## Task directions
Every entry must be transcribed without alteration.

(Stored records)
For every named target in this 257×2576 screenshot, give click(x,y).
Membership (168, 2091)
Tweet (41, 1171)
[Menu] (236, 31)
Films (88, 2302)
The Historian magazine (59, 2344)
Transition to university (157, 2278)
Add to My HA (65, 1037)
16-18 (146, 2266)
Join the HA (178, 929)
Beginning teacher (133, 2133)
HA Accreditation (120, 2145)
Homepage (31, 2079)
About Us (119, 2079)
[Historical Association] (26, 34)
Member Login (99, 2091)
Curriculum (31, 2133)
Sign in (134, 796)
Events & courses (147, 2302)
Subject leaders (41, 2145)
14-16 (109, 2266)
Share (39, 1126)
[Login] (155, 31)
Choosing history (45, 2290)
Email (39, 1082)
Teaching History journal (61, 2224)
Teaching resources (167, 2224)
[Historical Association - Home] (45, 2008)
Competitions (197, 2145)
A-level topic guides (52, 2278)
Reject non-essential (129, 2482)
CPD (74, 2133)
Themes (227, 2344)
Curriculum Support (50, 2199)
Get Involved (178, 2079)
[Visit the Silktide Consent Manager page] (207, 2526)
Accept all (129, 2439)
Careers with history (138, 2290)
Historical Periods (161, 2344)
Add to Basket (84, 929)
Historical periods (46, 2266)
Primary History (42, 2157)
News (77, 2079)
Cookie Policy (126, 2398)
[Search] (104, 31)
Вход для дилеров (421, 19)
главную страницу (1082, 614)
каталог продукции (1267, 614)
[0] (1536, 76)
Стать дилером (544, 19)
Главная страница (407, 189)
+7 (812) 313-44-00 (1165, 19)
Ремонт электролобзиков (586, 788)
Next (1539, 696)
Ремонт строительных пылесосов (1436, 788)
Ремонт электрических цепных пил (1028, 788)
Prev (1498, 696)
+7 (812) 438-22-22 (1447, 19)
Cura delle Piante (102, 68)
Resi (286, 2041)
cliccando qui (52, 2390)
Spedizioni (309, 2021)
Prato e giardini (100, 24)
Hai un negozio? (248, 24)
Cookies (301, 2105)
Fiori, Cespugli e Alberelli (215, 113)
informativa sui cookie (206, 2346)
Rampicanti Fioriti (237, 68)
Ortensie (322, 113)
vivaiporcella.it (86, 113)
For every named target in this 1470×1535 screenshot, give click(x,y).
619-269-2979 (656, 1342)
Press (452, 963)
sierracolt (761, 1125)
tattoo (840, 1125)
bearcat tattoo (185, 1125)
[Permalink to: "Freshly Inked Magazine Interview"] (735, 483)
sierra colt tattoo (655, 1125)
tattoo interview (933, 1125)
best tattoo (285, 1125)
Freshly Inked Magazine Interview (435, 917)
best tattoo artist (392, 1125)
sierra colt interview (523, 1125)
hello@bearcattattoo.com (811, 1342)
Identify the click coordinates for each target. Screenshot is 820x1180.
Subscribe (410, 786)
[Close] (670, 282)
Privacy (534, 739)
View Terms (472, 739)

## Written reply
For every named target in this 257×2576 screenshot, give click(x,y).
Membership (168, 2091)
Tweet (41, 1171)
[Menu] (236, 31)
Films (88, 2302)
The Historian magazine (59, 2344)
Transition to university (157, 2278)
Add to My HA (65, 1037)
16-18 (146, 2266)
Join the HA (178, 929)
Beginning teacher (133, 2133)
HA Accreditation (120, 2145)
Homepage (31, 2079)
About Us (119, 2079)
[Historical Association] (26, 34)
Member Login (99, 2091)
Curriculum (31, 2133)
Sign in (134, 796)
Events & courses (147, 2302)
Subject leaders (41, 2145)
14-16 (109, 2266)
Share (39, 1126)
[Login] (155, 31)
Choosing history (45, 2290)
Email (39, 1082)
Teaching History journal (61, 2224)
Teaching resources (167, 2224)
[Historical Association - Home] (45, 2008)
Competitions (197, 2145)
A-level topic guides (52, 2278)
Reject non-essential (129, 2482)
CPD (74, 2133)
Themes (227, 2344)
Curriculum Support (50, 2199)
Get Involved (178, 2079)
[Visit the Silktide Consent Manager page] (207, 2526)
Accept all (129, 2439)
Careers with history (138, 2290)
Historical Periods (161, 2344)
Add to Basket (84, 929)
Historical periods (46, 2266)
Primary History (42, 2157)
News (77, 2079)
Cookie Policy (126, 2398)
[Search] (104, 31)
Вход для дилеров (421, 19)
главную страницу (1082, 614)
каталог продукции (1267, 614)
[0] (1536, 76)
Стать дилером (544, 19)
Главная страница (407, 189)
+7 (812) 313-44-00 (1165, 19)
Ремонт электролобзиков (586, 788)
Next (1539, 696)
Ремонт строительных пылесосов (1436, 788)
Ремонт электрических цепных пил (1028, 788)
Prev (1498, 696)
+7 (812) 438-22-22 (1447, 19)
Cura delle Piante (102, 68)
Resi (286, 2041)
cliccando qui (52, 2390)
Spedizioni (309, 2021)
Prato e giardini (100, 24)
Hai un negozio? (248, 24)
Cookies (301, 2105)
Fiori, Cespugli e Alberelli (215, 113)
informativa sui cookie (206, 2346)
Rampicanti Fioriti (237, 68)
Ortensie (322, 113)
vivaiporcella.it (86, 113)
For every named target in this 1470×1535 screenshot, give click(x,y).
619-269-2979 (656, 1342)
Press (452, 963)
sierracolt (761, 1125)
tattoo (840, 1125)
bearcat tattoo (185, 1125)
[Permalink to: "Freshly Inked Magazine Interview"] (735, 483)
sierra colt tattoo (655, 1125)
tattoo interview (933, 1125)
best tattoo (285, 1125)
Freshly Inked Magazine Interview (435, 917)
best tattoo artist (392, 1125)
sierra colt interview (523, 1125)
hello@bearcattattoo.com (811, 1342)
Identify the click coordinates for each target. Screenshot is 820x1180.
Subscribe (410, 786)
[Close] (670, 282)
Privacy (534, 739)
View Terms (472, 739)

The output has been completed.